* **WHAT YOU ARE ASKED TO DO**
Your response should consist of the data that follows, repeated in full without alteration.

* **DATA RECORDS**
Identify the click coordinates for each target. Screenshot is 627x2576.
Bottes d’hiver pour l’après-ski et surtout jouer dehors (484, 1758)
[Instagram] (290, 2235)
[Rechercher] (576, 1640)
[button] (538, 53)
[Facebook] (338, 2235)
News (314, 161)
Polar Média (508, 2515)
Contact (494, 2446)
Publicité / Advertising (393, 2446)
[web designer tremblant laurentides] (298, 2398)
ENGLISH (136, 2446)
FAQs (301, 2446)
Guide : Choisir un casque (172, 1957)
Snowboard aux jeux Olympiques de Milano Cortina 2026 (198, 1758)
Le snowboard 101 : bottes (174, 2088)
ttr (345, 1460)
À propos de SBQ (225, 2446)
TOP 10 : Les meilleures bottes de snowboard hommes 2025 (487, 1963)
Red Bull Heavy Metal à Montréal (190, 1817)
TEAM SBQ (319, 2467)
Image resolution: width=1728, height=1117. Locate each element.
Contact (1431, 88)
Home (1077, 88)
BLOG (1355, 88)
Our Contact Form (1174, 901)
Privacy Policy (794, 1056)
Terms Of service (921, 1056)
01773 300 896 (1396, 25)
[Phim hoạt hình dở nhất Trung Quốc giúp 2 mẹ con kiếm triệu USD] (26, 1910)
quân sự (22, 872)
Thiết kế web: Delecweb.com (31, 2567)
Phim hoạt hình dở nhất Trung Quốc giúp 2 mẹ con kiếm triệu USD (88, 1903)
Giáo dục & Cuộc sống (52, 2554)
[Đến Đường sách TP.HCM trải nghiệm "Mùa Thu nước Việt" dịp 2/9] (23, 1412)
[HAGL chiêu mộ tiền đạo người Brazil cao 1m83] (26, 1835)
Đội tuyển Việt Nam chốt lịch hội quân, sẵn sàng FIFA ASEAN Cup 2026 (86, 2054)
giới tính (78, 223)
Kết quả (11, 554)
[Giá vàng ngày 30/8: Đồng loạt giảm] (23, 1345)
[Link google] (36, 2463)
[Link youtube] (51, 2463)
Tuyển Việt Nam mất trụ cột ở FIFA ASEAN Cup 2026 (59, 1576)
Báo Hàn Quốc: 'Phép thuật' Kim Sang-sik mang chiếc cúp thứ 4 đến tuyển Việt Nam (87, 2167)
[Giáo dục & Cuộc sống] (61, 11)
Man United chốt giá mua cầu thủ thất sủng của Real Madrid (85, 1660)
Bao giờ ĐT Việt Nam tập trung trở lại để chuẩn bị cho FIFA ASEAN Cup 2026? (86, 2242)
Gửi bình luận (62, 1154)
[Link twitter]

* **FINISHED EXERCISE**
Identify the click coordinates for each target. Screenshot is 627x2576.
Bottes d’hiver pour l’après-ski et surtout jouer dehors (484, 1758)
[Instagram] (290, 2235)
[Rechercher] (576, 1640)
[button] (538, 53)
[Facebook] (338, 2235)
News (314, 161)
Polar Média (508, 2515)
Contact (494, 2446)
Publicité / Advertising (393, 2446)
[web designer tremblant laurentides] (298, 2398)
ENGLISH (136, 2446)
FAQs (301, 2446)
Guide : Choisir un casque (172, 1957)
Snowboard aux jeux Olympiques de Milano Cortina 2026 (198, 1758)
Le snowboard 101 : bottes (174, 2088)
ttr (345, 1460)
À propos de SBQ (225, 2446)
TOP 10 : Les meilleures bottes de snowboard hommes 2025 (487, 1963)
Red Bull Heavy Metal à Montréal (190, 1817)
TEAM SBQ (319, 2467)
Image resolution: width=1728, height=1117. Locate each element.
Contact (1431, 88)
Home (1077, 88)
BLOG (1355, 88)
Our Contact Form (1174, 901)
Privacy Policy (794, 1056)
Terms Of service (921, 1056)
01773 300 896 (1396, 25)
[Phim hoạt hình dở nhất Trung Quốc giúp 2 mẹ con kiếm triệu USD] (26, 1910)
quân sự (22, 872)
Thiết kế web: Delecweb.com (31, 2567)
Phim hoạt hình dở nhất Trung Quốc giúp 2 mẹ con kiếm triệu USD (88, 1903)
Giáo dục & Cuộc sống (52, 2554)
[Đến Đường sách TP.HCM trải nghiệm "Mùa Thu nước Việt" dịp 2/9] (23, 1412)
[HAGL chiêu mộ tiền đạo người Brazil cao 1m83] (26, 1835)
Đội tuyển Việt Nam chốt lịch hội quân, sẵn sàng FIFA ASEAN Cup 2026 (86, 2054)
giới tính (78, 223)
Kết quả (11, 554)
[Giá vàng ngày 30/8: Đồng loạt giảm] (23, 1345)
[Link google] (36, 2463)
[Link youtube] (51, 2463)
Tuyển Việt Nam mất trụ cột ở FIFA ASEAN Cup 2026 (59, 1576)
Báo Hàn Quốc: 'Phép thuật' Kim Sang-sik mang chiếc cúp thứ 4 đến tuyển Việt Nam (87, 2167)
[Giáo dục & Cuộc sống] (61, 11)
Man United chốt giá mua cầu thủ thất sủng của Real Madrid (85, 1660)
Bao giờ ĐT Việt Nam tập trung trở lại để chuẩn bị cho FIFA ASEAN Cup 2026? (86, 2242)
Gửi bình luận (62, 1154)
[Link twitter]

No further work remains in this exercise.